Analyst firm IDC released a study March 5 revealing that spending on cloud services will produce nearly 14 million jobs worldwide by 2015. IDC, however, said the numbers are the result of adoption in the private sector rather than in government. The U.S. government’s slow adoption, even as agencies are encouraged to consider cloud computing first for all new IT investments, is largely due to security concerns, according to Washington Business Journal. The report reiterated what many have already predicted: The federal government will seek out private IT cloud services, which bring enhanced security by not commingling data with other customers, and reserve the more open public clouds for less risky applications such as email, Web portal development and collaboration.
Workers: Give Us the Cloud
A report released by Gartner March 5 claims workers will circumvent traditional systems to access cloud services if their employers don’t provide these services.

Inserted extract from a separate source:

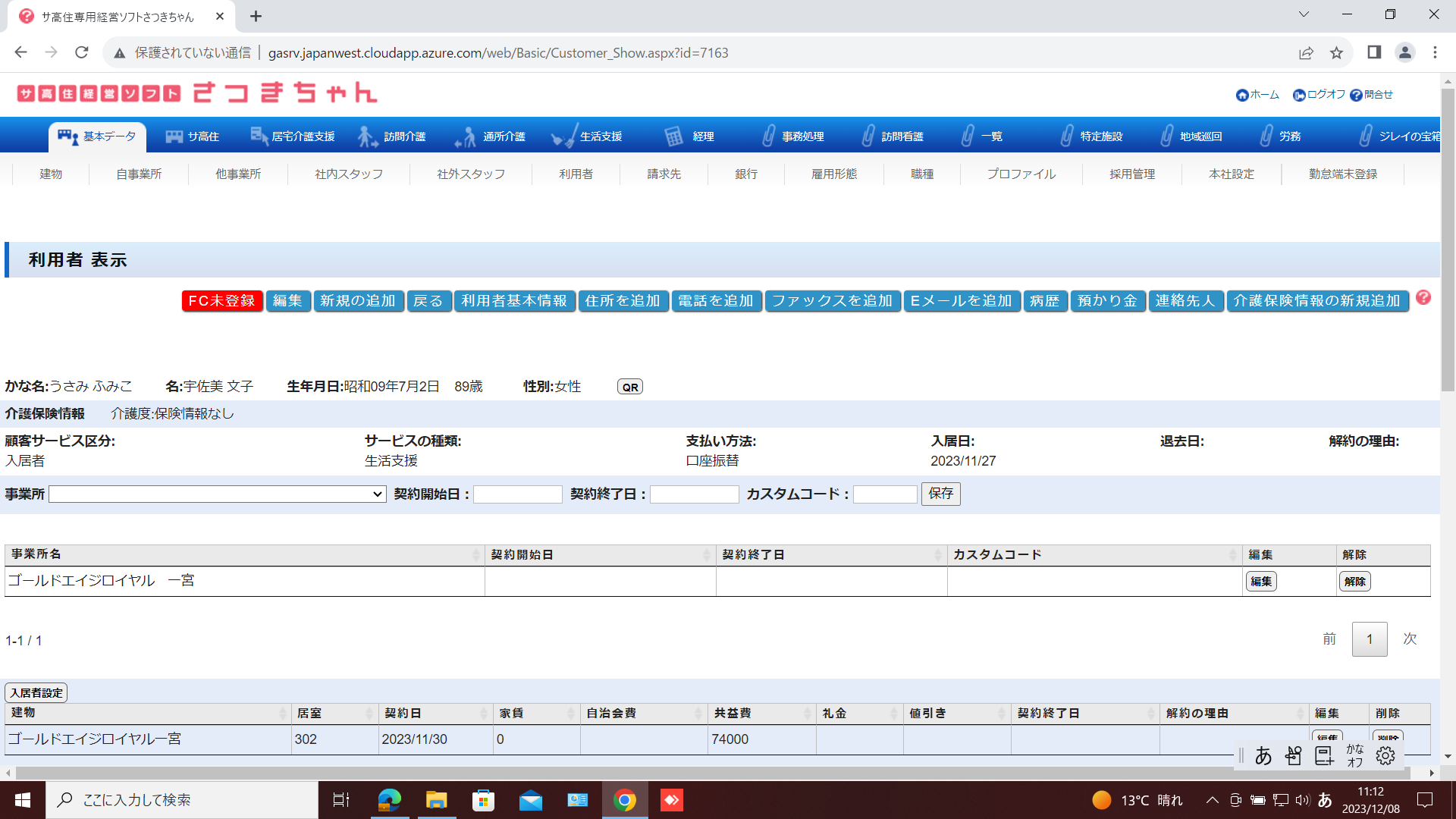
Task: Bookmark this page with star icon
Action: 1336,52
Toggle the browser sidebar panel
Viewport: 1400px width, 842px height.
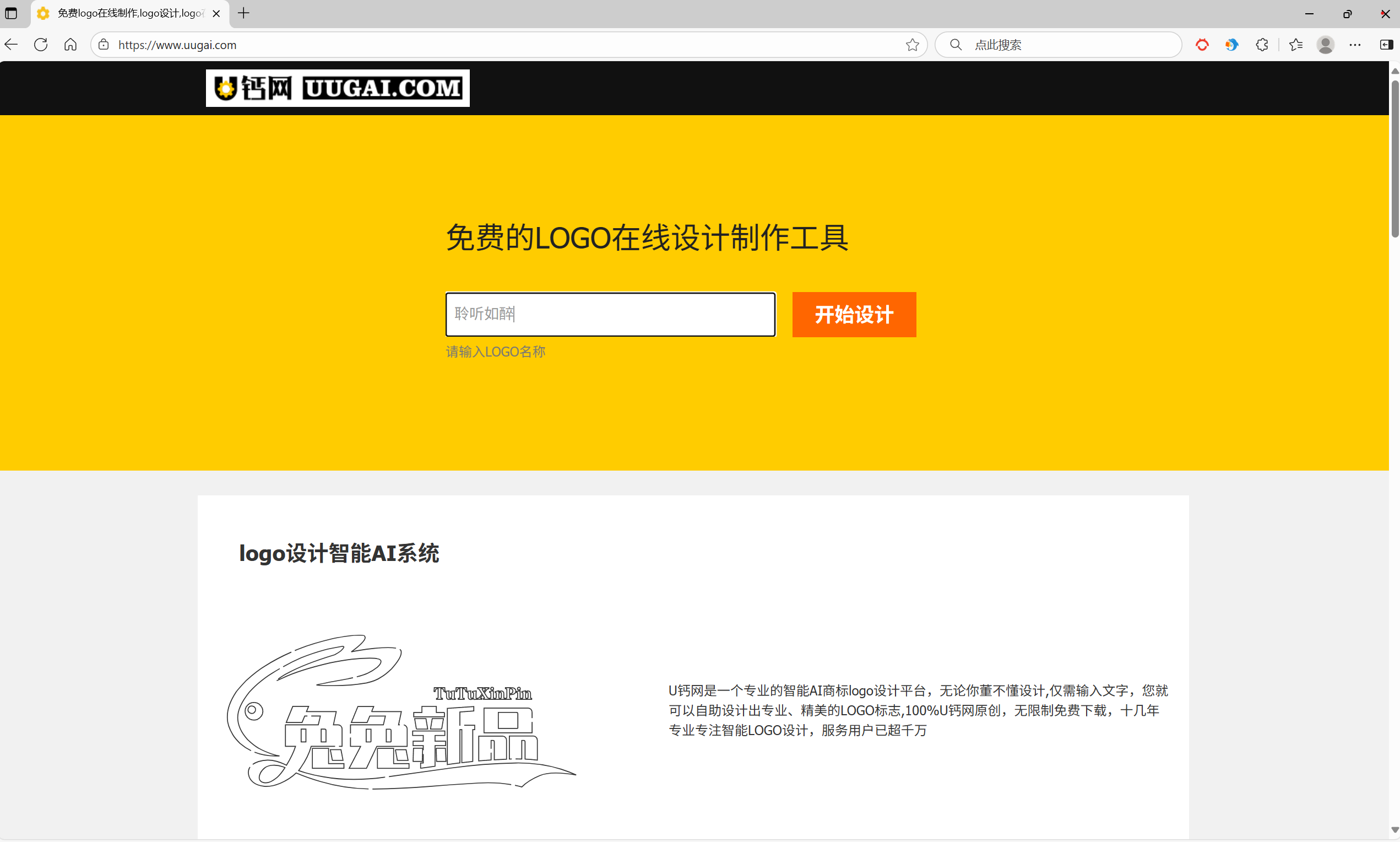pyautogui.click(x=1386, y=45)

Many companies are using a hybrid model for their IT, with some applications remaining in-house while placing others in the cloud. The ease-of-use and functionality available in some of the newer cloud versions of traditional solutions, however, is enticing for many employees, according to CloudPro. “IT organizations that do not match the request for IT as a service run the risk of internal customers bypassing the IT organization and consuming IT services from the external cloud, thereby placing the company at greater risk,” said Chris Howard, managing vice president at Gartner.
Cloud Computing’s Impact on India
As companies continue to adopt cloud-computing practices, more than 2 million jobs are expected to be created in India by 2015 because of this, according to an IDC study commissioned by Microsoft. “A common misperception is cloud computing is a job eliminator, but in truth it will be a job creator, a major one,” Chief Research Officer and Senior Vice President John F Gantz of IDC said.

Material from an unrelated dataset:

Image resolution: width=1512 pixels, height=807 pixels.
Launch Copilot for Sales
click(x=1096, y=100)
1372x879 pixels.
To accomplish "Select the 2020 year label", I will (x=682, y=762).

Job growth will occur across continents and throughout organizations of all sizes because emerging markets, small cities and small businesses have the same access to cloud benefits as large enterprises or developed nations, Gantz added, according to NDTV.com.
A Clouded Terminology
InfoWorld’s David Linthicum sounds off on what, exactly, cloud computing is and how the term is often misused and over-hyped in a recent blog post.

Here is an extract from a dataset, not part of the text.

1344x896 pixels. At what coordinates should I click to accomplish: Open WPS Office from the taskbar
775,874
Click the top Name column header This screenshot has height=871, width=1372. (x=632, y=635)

Linthicum says cloud computing is “so widely defined, and thus so vague, that providing a crisp definition is nearly impossible. More disturbing, there seems to be an increasing overuse of cloud computing concepts as saviors for all past IT mistakes.”
He says “the concept of cloud computing is about the ability for organizations to stop solving all IT problems by themselves. It’s certainly about sharing resources, such as storage and compute services, but it really should be more about sharing solutions and pushing risk out of the business.”